**TEXT:**
--*--

You are viewing a plain text version of this content. The canonical link for it is here.
Posted to users@nifi.apache.org by Matthieu Ré <re...@gmail.com> on 2022/03/29 16:20:32 UTC

VolatileContentRepository removal

Hi everyone,

We wanted to talk about this ticket
https://issues.apache.org/jira/browse/NIFI-8760 and the
VolatileContentRepository... I understood that we weren't many to still use
this Repository, but in our use case with a very limited cloud environment
with strict IOps regulations, it fitted perfectly and we managed several To
of data per day efficiently.

We tested other repositories, even a FileSystemContentRepo with RAM based
disk that did not match the case since we experimented numerous OOMs with
the same amount of RAM mounted.

I provided a patch to fix it, that should be applied after 1.13.0 and a
refactor of Claims handling, waiting for a discussion about it. Now I read
that it should disappear in 1.17.0 :(

Is it due to a technical limitation for further features ? Or is it  too
costly to maintain it ?

Thanks! Regards,
Matthieu

Re: VolatileContentRepository removal

Posted by Mark Payne <ma...@hotmail.com>.

--*--

**PROVIDED DATA:**
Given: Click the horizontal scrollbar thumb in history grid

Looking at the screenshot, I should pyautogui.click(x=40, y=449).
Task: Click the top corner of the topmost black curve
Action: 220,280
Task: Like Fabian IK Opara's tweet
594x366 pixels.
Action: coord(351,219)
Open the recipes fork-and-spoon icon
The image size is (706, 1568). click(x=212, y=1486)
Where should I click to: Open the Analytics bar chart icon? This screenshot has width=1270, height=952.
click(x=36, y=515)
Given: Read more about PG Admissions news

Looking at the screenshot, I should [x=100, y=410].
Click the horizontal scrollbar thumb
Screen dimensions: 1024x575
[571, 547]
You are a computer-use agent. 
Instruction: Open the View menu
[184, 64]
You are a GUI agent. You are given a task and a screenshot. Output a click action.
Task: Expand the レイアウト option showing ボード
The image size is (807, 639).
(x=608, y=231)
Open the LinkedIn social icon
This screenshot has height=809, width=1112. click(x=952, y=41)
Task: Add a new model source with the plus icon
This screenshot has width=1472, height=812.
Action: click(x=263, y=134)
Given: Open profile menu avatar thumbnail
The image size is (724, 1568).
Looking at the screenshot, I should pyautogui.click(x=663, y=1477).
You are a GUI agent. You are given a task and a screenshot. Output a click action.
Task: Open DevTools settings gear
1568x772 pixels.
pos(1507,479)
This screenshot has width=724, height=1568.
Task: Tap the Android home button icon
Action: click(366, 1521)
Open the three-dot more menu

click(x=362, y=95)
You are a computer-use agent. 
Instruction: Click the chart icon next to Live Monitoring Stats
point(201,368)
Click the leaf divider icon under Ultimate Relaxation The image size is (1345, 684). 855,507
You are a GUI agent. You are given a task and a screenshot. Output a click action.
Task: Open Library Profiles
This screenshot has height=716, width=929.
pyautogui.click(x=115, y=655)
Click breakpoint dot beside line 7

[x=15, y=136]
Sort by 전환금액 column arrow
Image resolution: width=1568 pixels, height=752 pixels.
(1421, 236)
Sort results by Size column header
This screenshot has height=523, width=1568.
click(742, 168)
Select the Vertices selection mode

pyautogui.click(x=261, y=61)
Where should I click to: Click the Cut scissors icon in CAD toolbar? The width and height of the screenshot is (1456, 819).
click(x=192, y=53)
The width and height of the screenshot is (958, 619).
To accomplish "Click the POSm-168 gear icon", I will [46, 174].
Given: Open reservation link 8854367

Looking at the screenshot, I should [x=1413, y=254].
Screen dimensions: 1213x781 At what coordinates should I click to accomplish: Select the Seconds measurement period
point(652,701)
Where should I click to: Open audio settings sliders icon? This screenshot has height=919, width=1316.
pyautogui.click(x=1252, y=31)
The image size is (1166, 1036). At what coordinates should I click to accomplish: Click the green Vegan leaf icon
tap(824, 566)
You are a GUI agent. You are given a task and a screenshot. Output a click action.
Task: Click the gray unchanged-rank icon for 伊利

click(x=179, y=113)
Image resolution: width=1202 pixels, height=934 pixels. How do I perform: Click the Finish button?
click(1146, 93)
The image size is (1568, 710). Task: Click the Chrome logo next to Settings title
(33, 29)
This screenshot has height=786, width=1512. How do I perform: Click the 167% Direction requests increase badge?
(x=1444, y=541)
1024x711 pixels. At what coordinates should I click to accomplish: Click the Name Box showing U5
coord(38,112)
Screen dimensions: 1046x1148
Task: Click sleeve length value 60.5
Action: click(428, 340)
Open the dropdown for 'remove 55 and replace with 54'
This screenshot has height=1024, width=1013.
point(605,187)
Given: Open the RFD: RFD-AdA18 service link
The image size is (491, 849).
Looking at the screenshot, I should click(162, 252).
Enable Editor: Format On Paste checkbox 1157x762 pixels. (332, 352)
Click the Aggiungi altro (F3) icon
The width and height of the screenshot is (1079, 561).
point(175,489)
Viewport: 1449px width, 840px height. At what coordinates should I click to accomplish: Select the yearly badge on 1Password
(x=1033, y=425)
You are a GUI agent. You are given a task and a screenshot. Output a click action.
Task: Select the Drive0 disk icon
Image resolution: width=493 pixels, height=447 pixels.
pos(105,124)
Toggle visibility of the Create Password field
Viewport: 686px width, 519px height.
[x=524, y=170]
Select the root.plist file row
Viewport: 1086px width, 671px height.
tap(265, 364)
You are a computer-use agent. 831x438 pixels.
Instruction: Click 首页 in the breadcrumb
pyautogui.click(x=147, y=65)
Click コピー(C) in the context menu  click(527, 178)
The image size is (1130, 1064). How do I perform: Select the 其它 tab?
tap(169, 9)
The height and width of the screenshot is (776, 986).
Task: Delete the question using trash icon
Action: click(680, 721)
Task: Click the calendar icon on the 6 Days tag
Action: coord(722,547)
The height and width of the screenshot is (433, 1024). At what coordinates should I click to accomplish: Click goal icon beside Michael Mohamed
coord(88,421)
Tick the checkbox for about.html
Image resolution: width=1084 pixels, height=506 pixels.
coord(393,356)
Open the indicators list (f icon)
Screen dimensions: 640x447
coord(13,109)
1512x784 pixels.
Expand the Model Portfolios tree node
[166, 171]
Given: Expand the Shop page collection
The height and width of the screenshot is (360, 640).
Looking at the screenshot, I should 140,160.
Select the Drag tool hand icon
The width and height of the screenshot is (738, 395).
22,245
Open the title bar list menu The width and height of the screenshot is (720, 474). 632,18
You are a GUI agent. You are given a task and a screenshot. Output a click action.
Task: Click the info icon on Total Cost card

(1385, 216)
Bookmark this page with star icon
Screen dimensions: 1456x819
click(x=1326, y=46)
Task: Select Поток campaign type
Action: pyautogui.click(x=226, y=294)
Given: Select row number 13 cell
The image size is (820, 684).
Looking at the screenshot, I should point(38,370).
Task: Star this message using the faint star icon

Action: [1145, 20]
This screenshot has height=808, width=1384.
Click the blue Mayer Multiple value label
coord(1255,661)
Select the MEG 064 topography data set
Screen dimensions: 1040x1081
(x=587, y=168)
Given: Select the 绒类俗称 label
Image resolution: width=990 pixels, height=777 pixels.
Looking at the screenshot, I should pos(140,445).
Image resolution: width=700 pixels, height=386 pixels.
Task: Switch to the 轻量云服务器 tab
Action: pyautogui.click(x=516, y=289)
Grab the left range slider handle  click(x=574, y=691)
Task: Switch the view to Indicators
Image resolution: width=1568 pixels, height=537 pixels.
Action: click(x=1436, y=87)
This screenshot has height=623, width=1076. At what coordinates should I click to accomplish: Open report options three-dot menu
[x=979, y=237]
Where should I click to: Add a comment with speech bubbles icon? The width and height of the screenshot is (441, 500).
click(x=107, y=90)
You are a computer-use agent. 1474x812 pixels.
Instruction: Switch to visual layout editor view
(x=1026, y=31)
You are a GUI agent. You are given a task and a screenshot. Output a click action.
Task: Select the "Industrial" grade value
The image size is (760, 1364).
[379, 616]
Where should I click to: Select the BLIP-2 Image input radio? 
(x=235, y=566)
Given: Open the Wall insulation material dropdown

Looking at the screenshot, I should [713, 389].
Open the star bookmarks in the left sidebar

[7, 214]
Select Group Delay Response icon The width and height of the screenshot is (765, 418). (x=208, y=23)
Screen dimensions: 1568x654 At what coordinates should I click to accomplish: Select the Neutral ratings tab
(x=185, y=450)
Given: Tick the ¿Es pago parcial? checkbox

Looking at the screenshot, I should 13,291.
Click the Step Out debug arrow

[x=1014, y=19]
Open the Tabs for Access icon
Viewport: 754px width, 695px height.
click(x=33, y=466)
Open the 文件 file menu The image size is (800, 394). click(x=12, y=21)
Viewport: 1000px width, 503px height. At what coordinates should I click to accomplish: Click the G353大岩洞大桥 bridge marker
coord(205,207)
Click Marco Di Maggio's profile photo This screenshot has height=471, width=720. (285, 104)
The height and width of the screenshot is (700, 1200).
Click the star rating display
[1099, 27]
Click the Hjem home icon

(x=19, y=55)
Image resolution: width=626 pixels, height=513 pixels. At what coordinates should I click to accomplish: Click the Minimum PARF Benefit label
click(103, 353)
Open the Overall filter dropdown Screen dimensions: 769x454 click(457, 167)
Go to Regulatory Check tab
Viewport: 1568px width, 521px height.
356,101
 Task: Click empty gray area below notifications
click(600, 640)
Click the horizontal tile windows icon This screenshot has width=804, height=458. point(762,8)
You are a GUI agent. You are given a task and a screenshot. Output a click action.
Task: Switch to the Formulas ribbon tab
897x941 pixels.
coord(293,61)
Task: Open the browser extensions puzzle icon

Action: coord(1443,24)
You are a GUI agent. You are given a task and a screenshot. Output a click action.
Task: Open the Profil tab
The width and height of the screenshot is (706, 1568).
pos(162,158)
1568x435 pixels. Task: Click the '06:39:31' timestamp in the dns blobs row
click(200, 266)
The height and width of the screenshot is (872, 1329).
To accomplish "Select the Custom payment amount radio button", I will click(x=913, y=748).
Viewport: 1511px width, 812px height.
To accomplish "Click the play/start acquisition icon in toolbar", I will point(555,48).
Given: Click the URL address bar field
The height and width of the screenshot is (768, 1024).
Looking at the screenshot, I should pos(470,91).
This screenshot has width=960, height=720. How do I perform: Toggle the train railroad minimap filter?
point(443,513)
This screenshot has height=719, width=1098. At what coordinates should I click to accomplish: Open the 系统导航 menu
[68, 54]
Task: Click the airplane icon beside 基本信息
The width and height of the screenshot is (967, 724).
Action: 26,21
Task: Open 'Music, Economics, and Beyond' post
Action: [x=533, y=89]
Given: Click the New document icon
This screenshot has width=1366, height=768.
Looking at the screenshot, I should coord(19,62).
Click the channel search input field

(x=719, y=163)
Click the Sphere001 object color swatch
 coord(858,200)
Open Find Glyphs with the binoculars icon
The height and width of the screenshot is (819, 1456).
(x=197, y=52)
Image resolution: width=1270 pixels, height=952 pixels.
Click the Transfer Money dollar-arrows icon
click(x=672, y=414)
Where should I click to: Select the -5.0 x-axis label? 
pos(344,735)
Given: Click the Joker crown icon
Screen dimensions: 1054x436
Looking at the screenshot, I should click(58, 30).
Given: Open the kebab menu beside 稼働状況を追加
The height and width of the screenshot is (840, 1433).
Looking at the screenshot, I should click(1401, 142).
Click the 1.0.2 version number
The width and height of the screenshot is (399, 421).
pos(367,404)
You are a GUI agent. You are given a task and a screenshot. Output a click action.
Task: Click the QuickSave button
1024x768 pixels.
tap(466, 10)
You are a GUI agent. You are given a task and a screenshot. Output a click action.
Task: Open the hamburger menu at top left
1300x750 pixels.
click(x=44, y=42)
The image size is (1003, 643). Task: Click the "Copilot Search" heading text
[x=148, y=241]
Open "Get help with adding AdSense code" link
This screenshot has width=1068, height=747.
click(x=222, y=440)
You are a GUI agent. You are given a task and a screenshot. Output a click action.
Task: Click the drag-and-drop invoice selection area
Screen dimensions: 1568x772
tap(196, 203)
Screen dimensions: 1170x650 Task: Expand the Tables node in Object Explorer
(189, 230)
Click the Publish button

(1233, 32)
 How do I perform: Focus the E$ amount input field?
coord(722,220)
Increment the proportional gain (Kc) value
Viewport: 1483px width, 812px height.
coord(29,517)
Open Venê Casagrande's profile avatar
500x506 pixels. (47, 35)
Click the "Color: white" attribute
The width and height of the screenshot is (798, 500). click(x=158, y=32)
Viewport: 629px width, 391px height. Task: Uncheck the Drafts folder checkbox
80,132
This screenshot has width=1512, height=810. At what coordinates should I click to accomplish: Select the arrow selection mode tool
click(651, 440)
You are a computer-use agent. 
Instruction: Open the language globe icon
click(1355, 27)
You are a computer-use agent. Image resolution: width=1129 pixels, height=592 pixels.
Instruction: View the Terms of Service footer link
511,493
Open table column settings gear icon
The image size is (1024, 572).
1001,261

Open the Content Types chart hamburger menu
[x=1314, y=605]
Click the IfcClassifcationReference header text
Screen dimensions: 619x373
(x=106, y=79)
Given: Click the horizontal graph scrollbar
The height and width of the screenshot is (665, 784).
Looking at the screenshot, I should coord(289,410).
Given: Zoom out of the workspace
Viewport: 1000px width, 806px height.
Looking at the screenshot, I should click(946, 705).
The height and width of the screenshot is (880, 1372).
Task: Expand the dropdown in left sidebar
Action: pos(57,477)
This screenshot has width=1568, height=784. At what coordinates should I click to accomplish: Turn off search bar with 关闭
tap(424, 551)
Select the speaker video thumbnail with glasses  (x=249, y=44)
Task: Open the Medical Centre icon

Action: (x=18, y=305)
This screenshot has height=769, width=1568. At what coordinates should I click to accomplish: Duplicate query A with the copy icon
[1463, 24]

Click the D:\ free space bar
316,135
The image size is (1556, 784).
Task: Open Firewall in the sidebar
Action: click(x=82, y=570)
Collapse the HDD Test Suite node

--*--

**WHAT THIS EXERCISE ASKS:**
**1.** From the VolatileContentRepository thread, reproduce the passage that begins at the words "You are viewing" and stops after "per day efficiently.".
**2.** Carry on the VolatileContentRepository thread from where it stops.

**THE REPLIES:**
**1.**
You are viewing a plain text version of this content. The canonical link for it is here.
Posted to users@nifi.apache.org by Matthieu Ré <re...@gmail.com> on 2022/03/29 16:20:32 UTC

VolatileContentRepository removal

Hi everyone,

We wanted to talk about this ticket
https://issues.apache.org/jira/browse/NIFI-8760 and the
VolatileContentRepository... I understood that we weren't many to still use
this Repository, but in our use case with a very limited cloud environment
with strict IOps regulations, it fitted perfectly and we managed several To
of data per day efficiently.

**2.**
Hey Matthieu,

If using a RAM disk, I would recommend trying 1.16 and also setting “nifi.content.claim.max.appendable.size” in nifi.properties to “1 byte”. This will help to ensure that you’re eliminating data from the repository as quickly as possible. Additionally, I would recommend that you configure “nifi.flowfile.repository.checkpoint.interval” to a very small value, such as “5 secs” or “10 secs” as this will also help in eliminating data from the Content Repo as quickly as possible. And you’ll want to ensure that you have “nifi.content.repository.archive.enabled” set to “false”.

Thanks
-Mark


On Mar 31, 2022, at 8:46 AM, Matthieu Ré <re...@gmail.com>> wrote:

Hi Mike, David,

Thanks for your answers and your clarity !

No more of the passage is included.